## [WORK TO BE COMPLETED]
Rewrite the listing between the lines holding "You are a GUI" and "The width and height of the screenshot is (583, 464).", inclusive, substituting "syntax selector" for "grammar selector" and leaving everything else unchanged. Omit the pictures from your answer.

## [DATA PROVIDED]
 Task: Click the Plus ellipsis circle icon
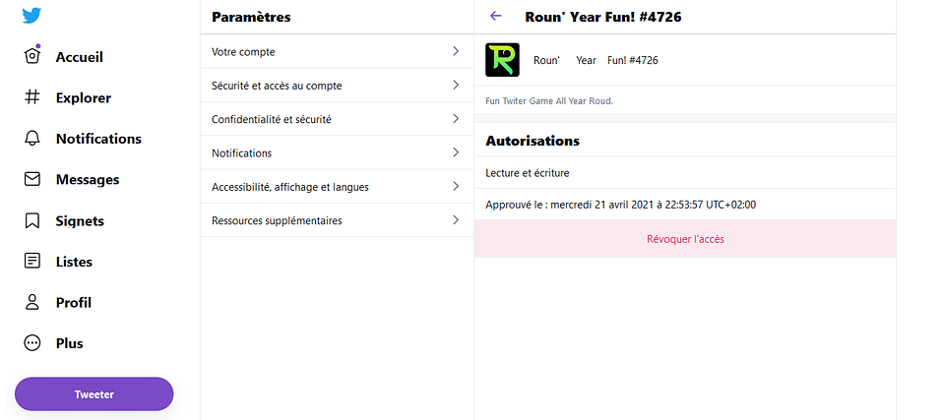pos(32,343)
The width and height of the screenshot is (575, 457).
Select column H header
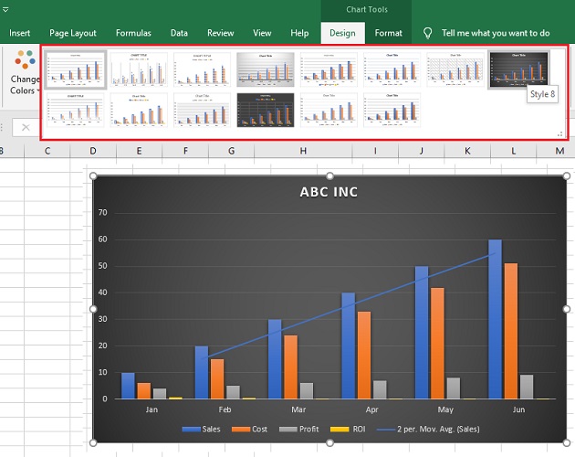point(302,151)
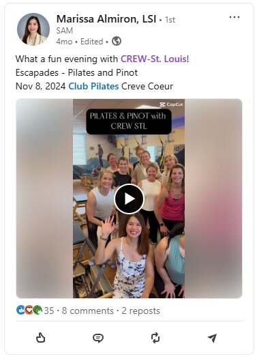This screenshot has height=359, width=257.
Task: View the 2 reposts
Action: pos(140,311)
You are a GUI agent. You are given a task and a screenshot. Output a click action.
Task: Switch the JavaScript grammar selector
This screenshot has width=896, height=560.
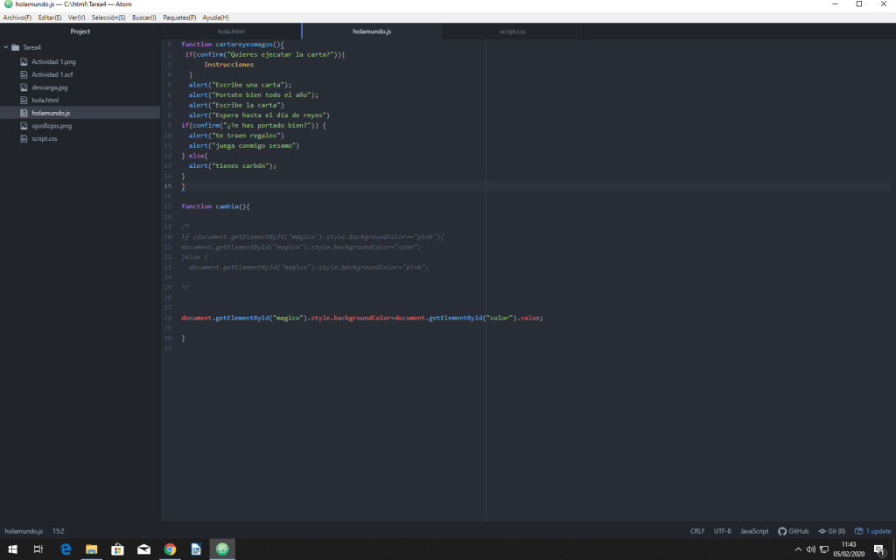tap(753, 531)
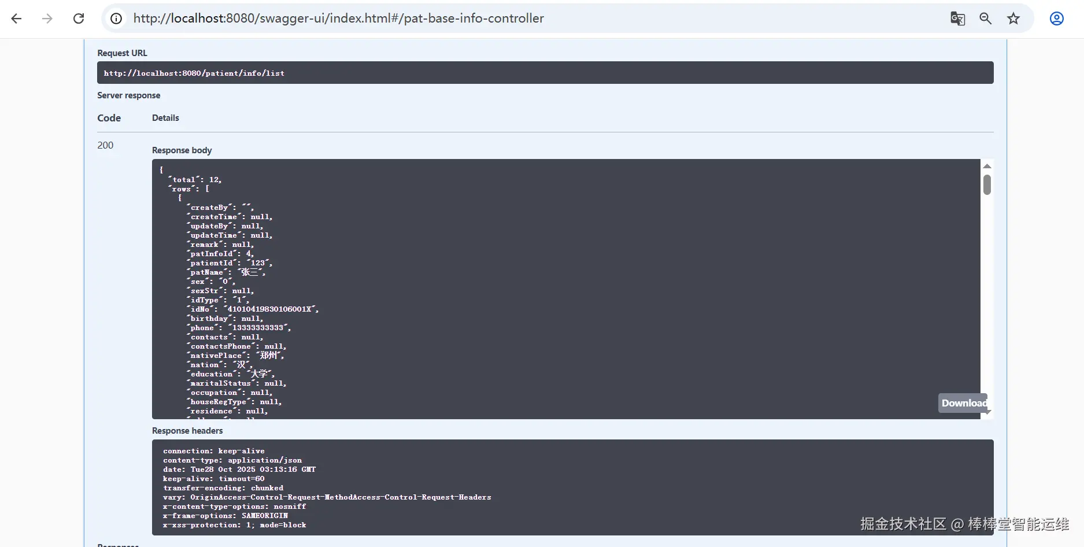Reload the Swagger UI page

coord(79,19)
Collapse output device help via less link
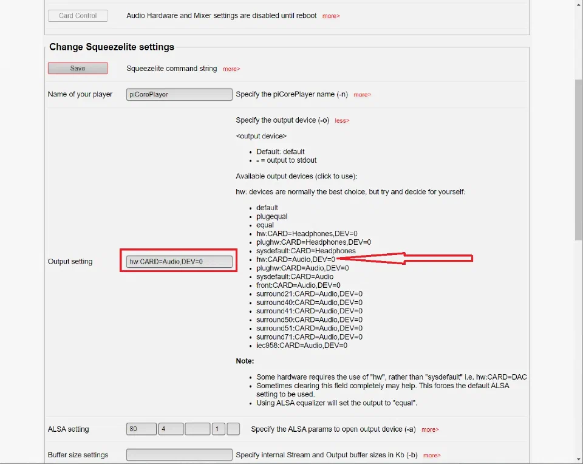The width and height of the screenshot is (583, 464). [342, 120]
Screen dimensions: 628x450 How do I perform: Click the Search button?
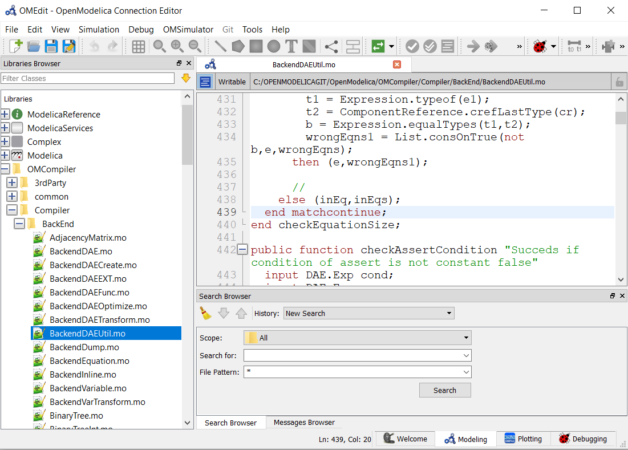445,390
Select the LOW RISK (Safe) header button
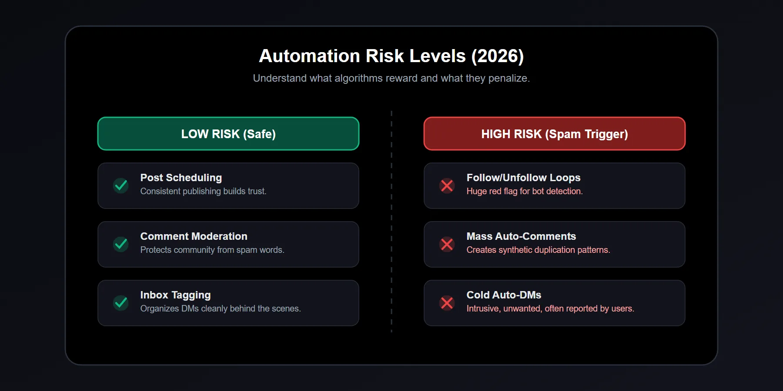The image size is (783, 391). 228,134
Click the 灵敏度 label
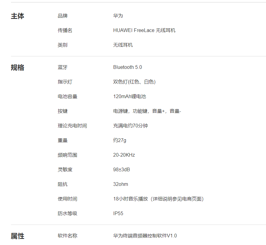 tap(65, 170)
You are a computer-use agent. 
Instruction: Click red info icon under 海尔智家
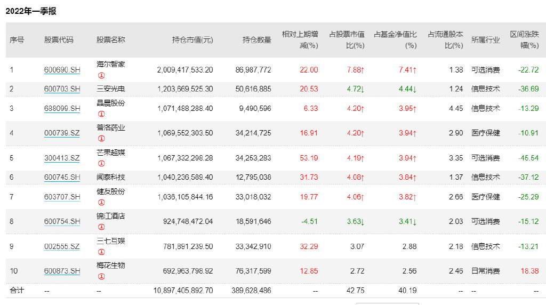(x=101, y=76)
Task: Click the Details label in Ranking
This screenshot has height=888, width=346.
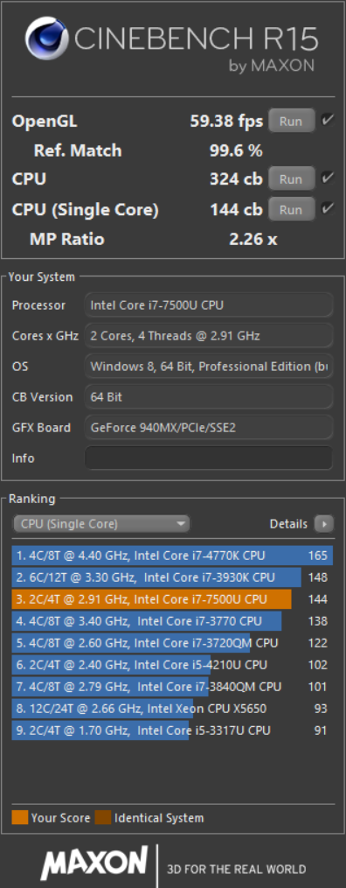Action: point(288,524)
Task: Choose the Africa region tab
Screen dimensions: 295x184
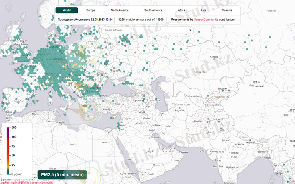Action: [x=182, y=10]
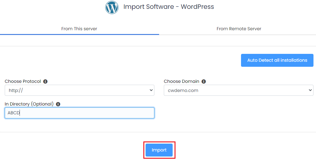The height and width of the screenshot is (160, 316).
Task: Click the Import Software - WordPress heading
Action: pos(169,7)
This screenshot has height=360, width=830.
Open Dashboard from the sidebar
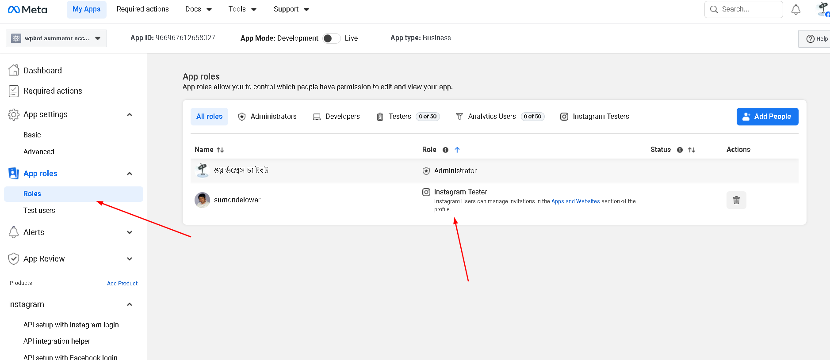click(42, 71)
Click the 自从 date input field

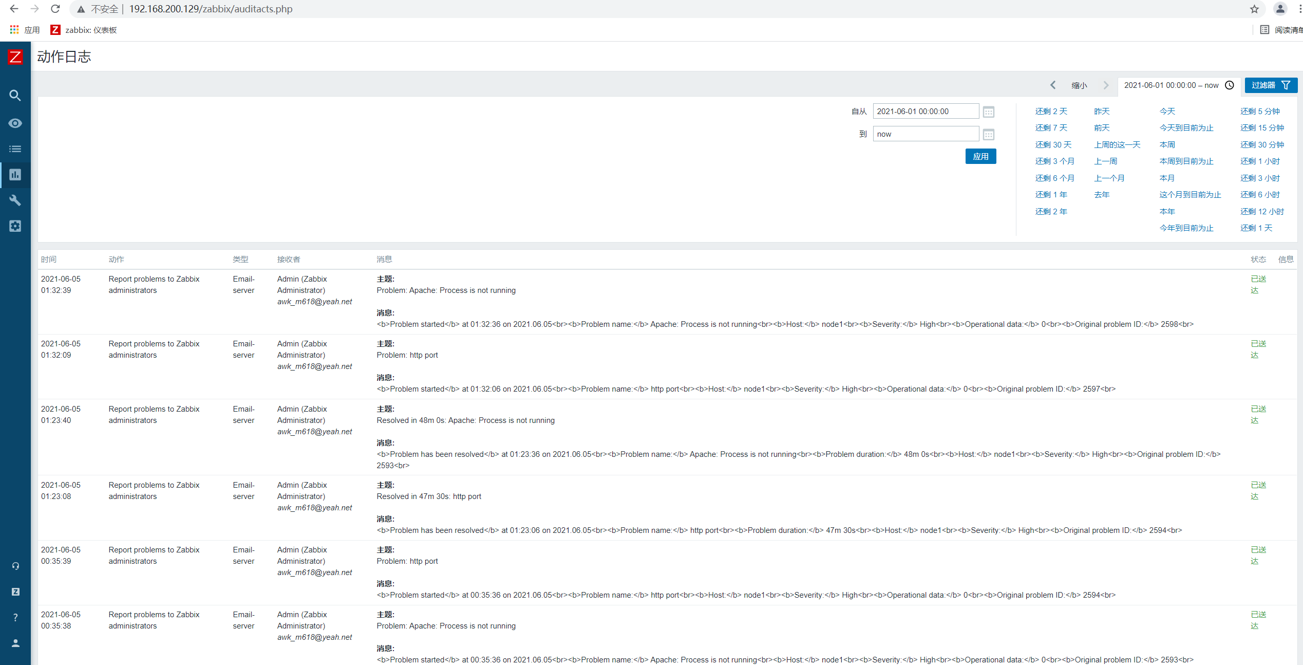[x=925, y=112]
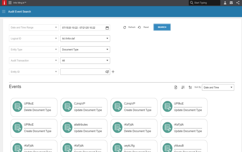Sort events in ascending order
The width and height of the screenshot is (242, 152).
click(190, 87)
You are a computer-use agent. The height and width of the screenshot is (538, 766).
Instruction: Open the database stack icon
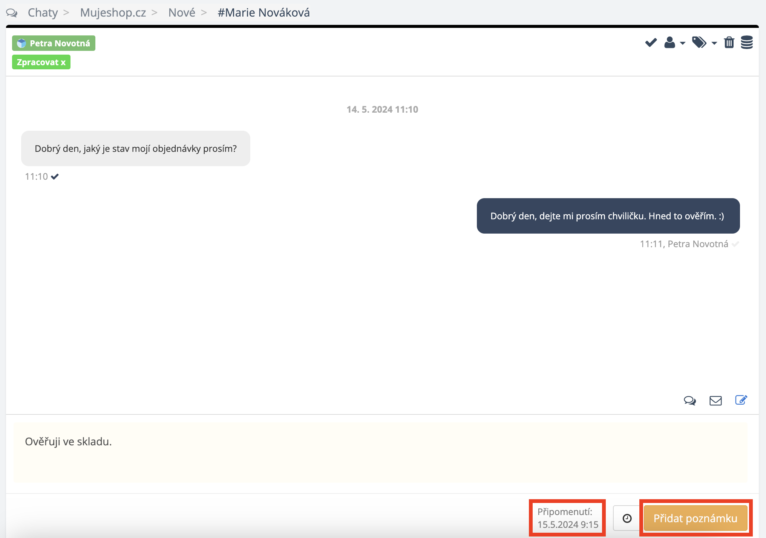pos(746,43)
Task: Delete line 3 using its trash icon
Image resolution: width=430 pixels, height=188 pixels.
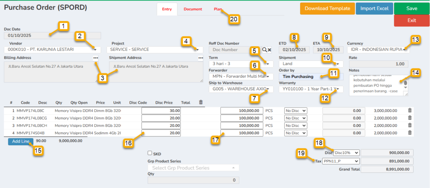Action: [x=410, y=125]
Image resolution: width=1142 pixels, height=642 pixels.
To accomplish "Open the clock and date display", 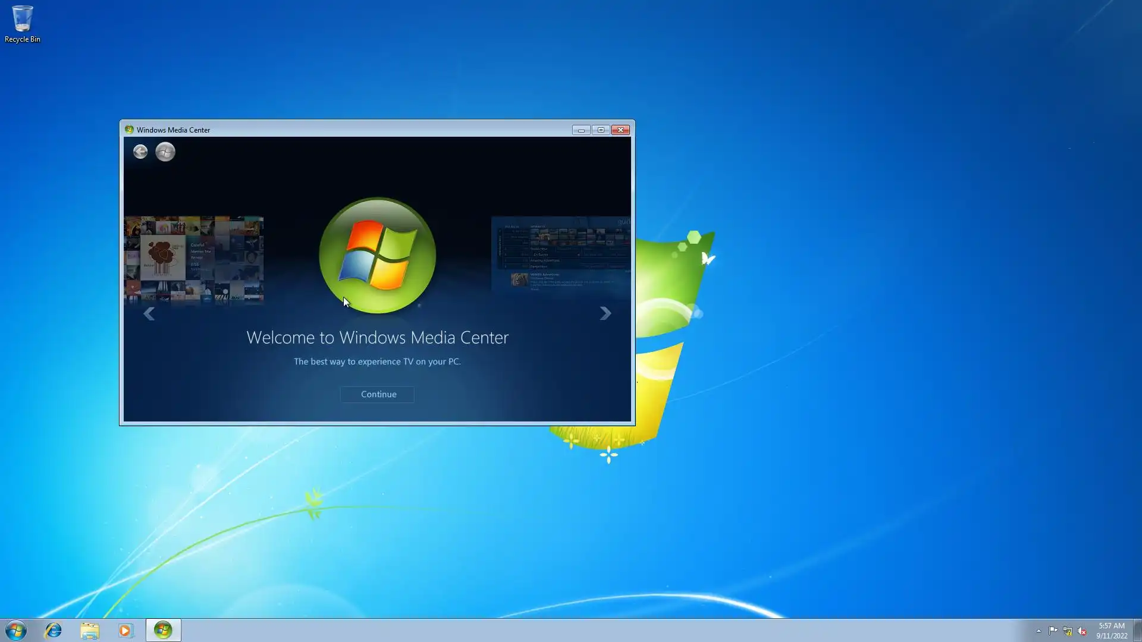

## [SOLUTION TO THIS TASK]
You are a GUI agent. You are given a task and a screenshot. Output a click action.
Task: Switch the JavaScript syntax selector
This screenshot has width=896, height=560.
tap(753, 531)
Reload the Swagger UI page

coord(79,19)
Collapse output device help via less link
The width and height of the screenshot is (583, 464). [342, 120]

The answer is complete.